• Source:
★ ★ ★

0

I am looking to create a speech recognition model from scratch without using an existing model. I have already used Whisper successfully but I need to create a model that I can train myself whose performance can be measured against whisper.

Is there any resource that I can follow that will guide about how I can create a end to end speech recognizer?

So far, I have followed some code that I could find online and currently it does not give any outputs. I even tried to overfit it to a single file and test it on the same file but it does not seem to be giving any outputs. I have used Mozilla common voice dataset and converted the mp3 files to .wav files at a 16000 hz sample rate

import os
import string
import pandas as pd
import torch
import torchaudio
import torch.nn as nn
import torch.nn.functional as Fn
from torch.utils.data import Dataset, DataLoader, random_split
# ---------- Feature Extraction ----------
mel_spec = torchaudio.transforms.MelSpectrogram(
    sample_rate=16000,
    n_fft=400,
    win_length=400,
    hop_length=160,
    n_mels=80
)
amp_to_db = torchaudio.transforms.AmplitudeToDB()

def extract_features(wav_path):
    waveform, sr = torchaudio.load(wav_path)
    if sr != 16000:
        waveform = torchaudio.functional.resample(waveform, sr, 16000)
    spec = mel_spec(waveform)
    log_spec = amp_to_db(spec)
    # optional: remove normalization if unstable
    # log_spec = (log_spec - log_spec.mean()) / (log_spec.std() + 1e-8)
    return log_spec.squeeze(0).transpose(0, 1)  # (T, 80)

# ---------- Vocabulary & Tokenizer ----------
english_chars = list(string.ascii_lowercase + " '")
vocab = ['<blank>'] + sorted(set(english_chars))

★ ★ ★

Translate this sentence from the speech recognition post into Spanish: "I am looking to create a speech recognition model from scratch without using an existing model."

• Collected material:
★ ★ ★

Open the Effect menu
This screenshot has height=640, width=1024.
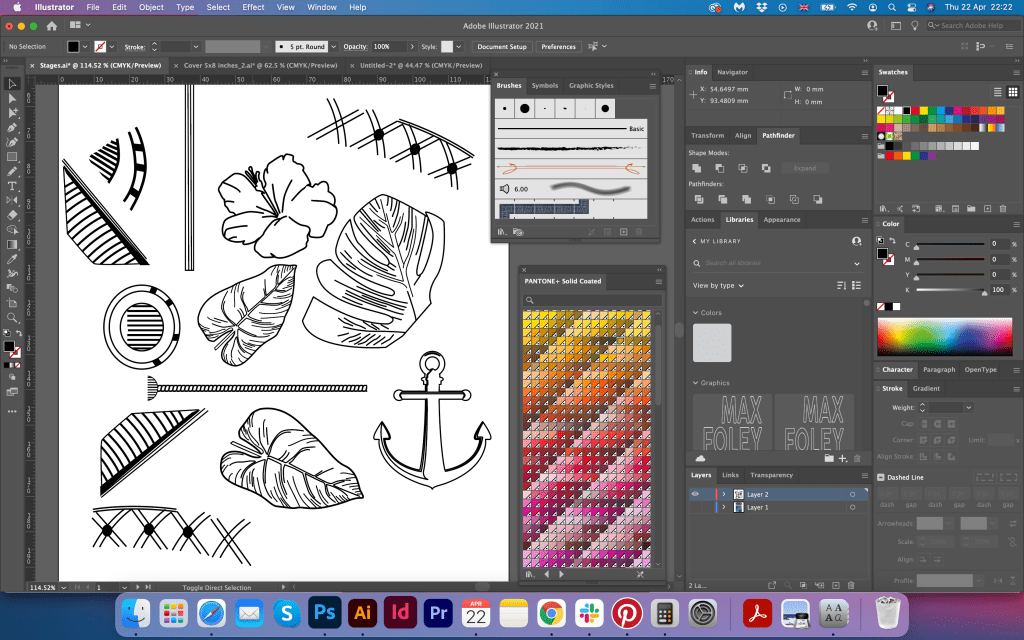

★ ★ ★

• Expected answer: Quiero crear un modelo de reconocimiento de voz desde cero sin usar un modelo existente.